Sensibilité et empathie

« Les animaux ne connaissent aucune émotion. Ils sont mus par leur instinct de survie. C’est du moins ce que nous avons appris, et c’est encore ce que l’on peut lire dans un certain nombre de livres. La réalité est tout autre », écrit Elli Radinger. Depuis vingt-cinq ans, cette passionnée des canidés passe la majeure partie de son temps dans le parc national de Yellowstone au Wyoming en observation des loups sauvages. Elle raconte dans son livre La sagesse des loups à quel point la vie de ces animaux est empreinte d’harmonie et d’affection, bien loin de l’image des créatures féroces véhiculée dans l’imaginaire collectif. Les louveteaux sont notamment choyés et protégés par la meute, tout comme les blessés et les aînés sont soignés et nourris. Le comportement des loups face au deuil révèle également leur profonde sensibilité.  « Lorsque l’un des leurs disparait, ils le cherchent, sont désorientés, parfois agressifs, et quand ils découvrent sa mort, ils hurlent leur peine des jours durant. Il arrive aussi qu’un vieux loup se laisser mourir après le décès de sa compagne… »

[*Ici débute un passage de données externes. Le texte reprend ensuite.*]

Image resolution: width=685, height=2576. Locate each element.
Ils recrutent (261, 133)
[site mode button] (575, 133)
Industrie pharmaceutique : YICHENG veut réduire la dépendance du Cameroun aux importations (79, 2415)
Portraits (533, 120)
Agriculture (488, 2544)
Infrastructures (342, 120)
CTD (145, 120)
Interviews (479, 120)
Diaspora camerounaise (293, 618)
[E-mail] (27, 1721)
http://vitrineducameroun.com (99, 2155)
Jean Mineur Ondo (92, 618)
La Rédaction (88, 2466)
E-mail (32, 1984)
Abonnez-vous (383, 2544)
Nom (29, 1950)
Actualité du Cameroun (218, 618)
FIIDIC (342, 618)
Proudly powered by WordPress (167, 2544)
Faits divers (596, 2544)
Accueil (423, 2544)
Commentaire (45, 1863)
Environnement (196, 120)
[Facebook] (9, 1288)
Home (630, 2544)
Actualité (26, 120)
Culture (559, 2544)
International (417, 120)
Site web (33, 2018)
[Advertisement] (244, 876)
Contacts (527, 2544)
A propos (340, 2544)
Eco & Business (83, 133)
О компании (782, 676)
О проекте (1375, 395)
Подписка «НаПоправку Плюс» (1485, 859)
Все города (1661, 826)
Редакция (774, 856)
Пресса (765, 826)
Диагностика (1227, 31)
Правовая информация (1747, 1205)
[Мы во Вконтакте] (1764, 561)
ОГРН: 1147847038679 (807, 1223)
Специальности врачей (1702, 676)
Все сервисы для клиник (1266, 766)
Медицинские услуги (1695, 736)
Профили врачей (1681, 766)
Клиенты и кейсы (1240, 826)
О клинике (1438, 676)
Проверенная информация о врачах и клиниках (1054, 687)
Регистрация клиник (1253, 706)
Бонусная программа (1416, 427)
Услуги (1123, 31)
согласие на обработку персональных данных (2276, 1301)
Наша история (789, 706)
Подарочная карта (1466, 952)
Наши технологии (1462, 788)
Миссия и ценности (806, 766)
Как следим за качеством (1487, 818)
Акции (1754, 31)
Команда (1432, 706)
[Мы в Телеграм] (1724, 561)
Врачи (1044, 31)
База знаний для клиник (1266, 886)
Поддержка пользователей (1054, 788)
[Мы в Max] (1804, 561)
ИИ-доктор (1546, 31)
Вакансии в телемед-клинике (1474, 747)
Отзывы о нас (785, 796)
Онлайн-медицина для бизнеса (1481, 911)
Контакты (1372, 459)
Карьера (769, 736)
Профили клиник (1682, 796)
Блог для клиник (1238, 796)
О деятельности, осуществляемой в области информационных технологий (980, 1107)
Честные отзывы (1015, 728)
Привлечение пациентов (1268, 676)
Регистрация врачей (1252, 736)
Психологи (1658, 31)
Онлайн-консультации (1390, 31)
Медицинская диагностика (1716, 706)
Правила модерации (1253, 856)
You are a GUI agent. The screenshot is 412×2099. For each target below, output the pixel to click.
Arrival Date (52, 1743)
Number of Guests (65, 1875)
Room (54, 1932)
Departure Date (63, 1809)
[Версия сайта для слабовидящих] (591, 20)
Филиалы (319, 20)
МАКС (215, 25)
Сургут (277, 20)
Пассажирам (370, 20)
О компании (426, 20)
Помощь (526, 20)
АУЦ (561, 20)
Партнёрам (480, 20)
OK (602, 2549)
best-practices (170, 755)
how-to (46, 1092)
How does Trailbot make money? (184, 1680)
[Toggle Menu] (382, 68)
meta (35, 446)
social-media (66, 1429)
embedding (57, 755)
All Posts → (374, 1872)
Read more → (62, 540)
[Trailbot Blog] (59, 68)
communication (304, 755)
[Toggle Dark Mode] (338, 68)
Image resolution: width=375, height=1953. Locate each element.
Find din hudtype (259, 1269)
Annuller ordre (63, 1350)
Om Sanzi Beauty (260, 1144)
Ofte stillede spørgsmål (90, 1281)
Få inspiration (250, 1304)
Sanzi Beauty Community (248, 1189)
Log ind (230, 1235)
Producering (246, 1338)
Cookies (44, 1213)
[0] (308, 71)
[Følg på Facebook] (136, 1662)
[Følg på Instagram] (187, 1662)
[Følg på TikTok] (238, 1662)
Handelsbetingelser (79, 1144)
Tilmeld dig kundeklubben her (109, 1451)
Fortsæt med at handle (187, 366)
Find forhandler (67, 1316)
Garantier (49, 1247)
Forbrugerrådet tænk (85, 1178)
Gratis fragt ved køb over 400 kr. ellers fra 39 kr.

D’après le célèbre éthologue néerlandais Frans de Waal, de tels exemples d’empathie ne font pas exception. La sensibilité à la souffrance des autres  serait caractéristique de tous les mammifères et découlerait de l’instinct maternel.  Après avoir longuement étudié le phénomène de réconciliation chez les grands singes, il décrit comment celui qui perd un conflit est approché par les autres qui le touchent, le caressent, le prennent dans ses bras et lui font des baisers. Depuis sa ferme éco-touristique au Kenya, Astrid Clavé, vétérinaire, consultante en zooanthropologie et praticienne en communication animale, partage la même conviction quant à l’empathie des animaux tant sauvages que domestiques. « Une année, nous avons accueilli un groupe de visiteurs particulier et tout l’équilibre de notre troupeau de chevaux s’en est trouvé perturbé. Deux frères se sont mis à se disputer violemment, ils se chassaient et se mordaient mutuellement. Les autres membres du troupeau sont venus alternativement les câliner, les toiletter, mettre leur tête sur leur encolure. De véritables comportements de conciliation qui visaient à ramener la paix et à reconsolider leur amitié ! Cela a pris du temps mais ça a marché ! »

Solidarité et coopération

Des lièvres qui lèvent la queue pour avertir d’un danger, des étourneaux qui se rapprochent à la vitesse de l’éclair pour empêcher un faucon de pénétrer dans leur nuée, plusieurs baleines qui soutiennent à la surface de l’eau l’une des leurs blessée, une femelle antilope qui veille sur sa consœur couchée dans le sous-bois pendant la mise bas… : de tels cas d’entraide et de solidarité chez les animaux d’une même espèce sont plus que courants. S’ils sont la norme chez les animaux vivant en  troupeau, ou encore dans les colonies d’insectes, comme celles des abeilles et des fourmis dont chaque membre est prêt à se sacrifier pour l’ensemble, on les retrouve aussi entre des espèces différentes.  Ainsi, les blaireaux et les coyotes entrent souvent en partenariat pour chasser. Les oiseaux pique-bœufs, posés sur le dos des rhinocéros, les avertissent du danger par leurs cris aigus. Des dauphins peuvent sauver des hommes, des babouins adopter le petit orphelin d’un autre singe, et ce jusqu’à risquer leur propre vie.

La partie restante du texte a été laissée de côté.